Innovation in Bureaucracy

00:02:11
Speaker
So there's no shortage of exciting things going on in DC. I think if I look back on my resume, you usually have
00:02:18
Speaker
one place that you're at for a year or two or something like that. And it was like, Oh, I had, you know, five or six different roles. So it was great for, you know, making those connections, um, getting an idea, uh, cause I had never worked in the government ecosystem before. Um, and I think, you know, the government is probably known more for bureaucracy than a creativity. So, uh, you know, it was, it was great to have these,
00:02:46
Speaker
underground sub-basement level support groups where you're allowed to paint the walls green and have moving whiteboards and
00:02:55
Speaker
People don't look at you like you're crazy when you brought in a bucket of Post-its. Yeah. That's what innovation is in the federal government, right? It's like Post-it notes and paints. So OK. No, I'm familiar. Those small things definitely helped add some flavor to the time in DC. I was unsure of the whole, can I do this wearing a suit thing? Because before that, I was a grad student and post-doc, very, very much in the lab working with hardware.

Motivation for Interdisciplinary Work

00:03:22
Speaker
And then thinking back, I think the motivation for developing data science partnerships really started probably during internships in college and grad school. I always found myself most excited when we were working at the intersection of fields and I was making the rounds, you know, physically to different departments and silos.
00:03:43
Speaker
and figuring out how we could essentially engineer something that would stick, would be robust and incorporate all these different constraints and end users. And so I end up doing actually quite a bit of that still in my current role. An example is when I was doing my PhD, I was actually looking at life or death situations, real-time monitoring of people's blood. And so that was where I really got the bug of
00:04:13
Speaker
applications focused science, you know, whether it was in surgery or out in the battlefield, wanting to base your actions on reliable data was really the key there and being able to, you know, for a patient, add blood centers or add coagulants and take corrective measures. That was really, you know, my first foray into this, you know, decision as a grad student you have and are you looking at, you know,
00:04:43
Speaker
systems or that meta view of things? Are you looking more at the technology or the human interface? And how comfortable are you with being sort of out of your comfort zone and working across disciplines? Yeah, I should actually go visit my PhD advisors and thank them for making me very comfortable in those, you know, I'm sitting in a room with biologists and I'm an electrical engineer. What is this?
00:05:07
Speaker
Right, and so you try to bring over the course of the last few years, you try to bring all these different groups together. Have you found that there's a certain uniting theme or concept that easily sort of helps those different types of groups and still sets blend together?

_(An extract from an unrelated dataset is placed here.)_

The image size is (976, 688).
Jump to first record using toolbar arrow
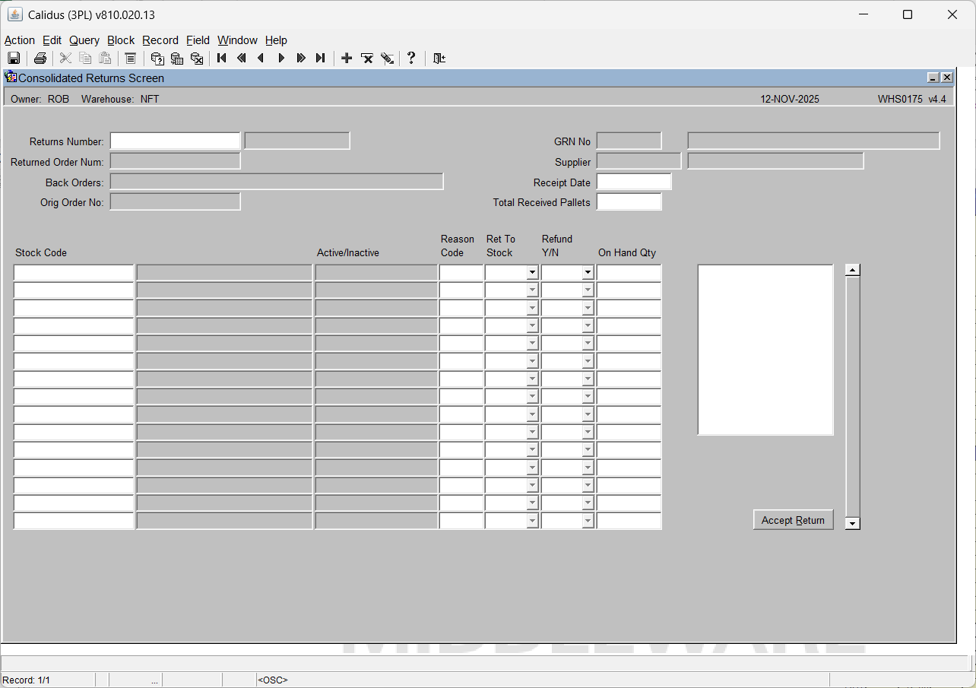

Cross-Sector Collaboration

00:05:21
Speaker
Yeah, I work with designers, I work with folks who identify as data scientists, folks who essentially are doing data science but don't really know to call it that, policy makers, entrepreneurs, et cetera. We try to be really inclusive.
00:05:37
Speaker
I think, you know, at the outset when I was recruited by Mike Franklin from Berkeley to lead the hub, and he introduced me to our other principal investigators from San Diego and the University of Washington, I was really struck by, even though there's a three-hour time difference from, say, the West Coast to D.C., there's definitely
00:06:01
Speaker
you know, barriers in terms of culture or just terminology and comfort level of working across sectors. So I think when we met, when Mike and I met at the White House Data to Knowledge to Action event, there was a breakout session. And that was a time when the big data initiative under the Obama administration was just ramping up. And most federal agencies didn't have, you know, Silicon Valley presence or really that much
00:06:32
Speaker
engagement as we do now with the West. And so, you know, we saw this opportunity and the shared interest to explore ways to collaborate and it really is like this sort of catch all of you've got data science, you know, that tech bread and butter that I grew up on and that, you know, you're quite comfortable with as well. And then the partnerships angle has a lot to do with the human centered design elements and looking at
00:06:59
Speaker
the broader ecosystem and then putting both of those together to work on compelling applications. Luckily, our applications are societal benefit. I don't run into that many people who are like, oh, no, we shouldn't work on health care or precision medicine, smart cities. We really want to have that dumb city. Actually, that could be a whole other podcast in and of itself, that interface. But I think in general, people are on board with applying data for social good.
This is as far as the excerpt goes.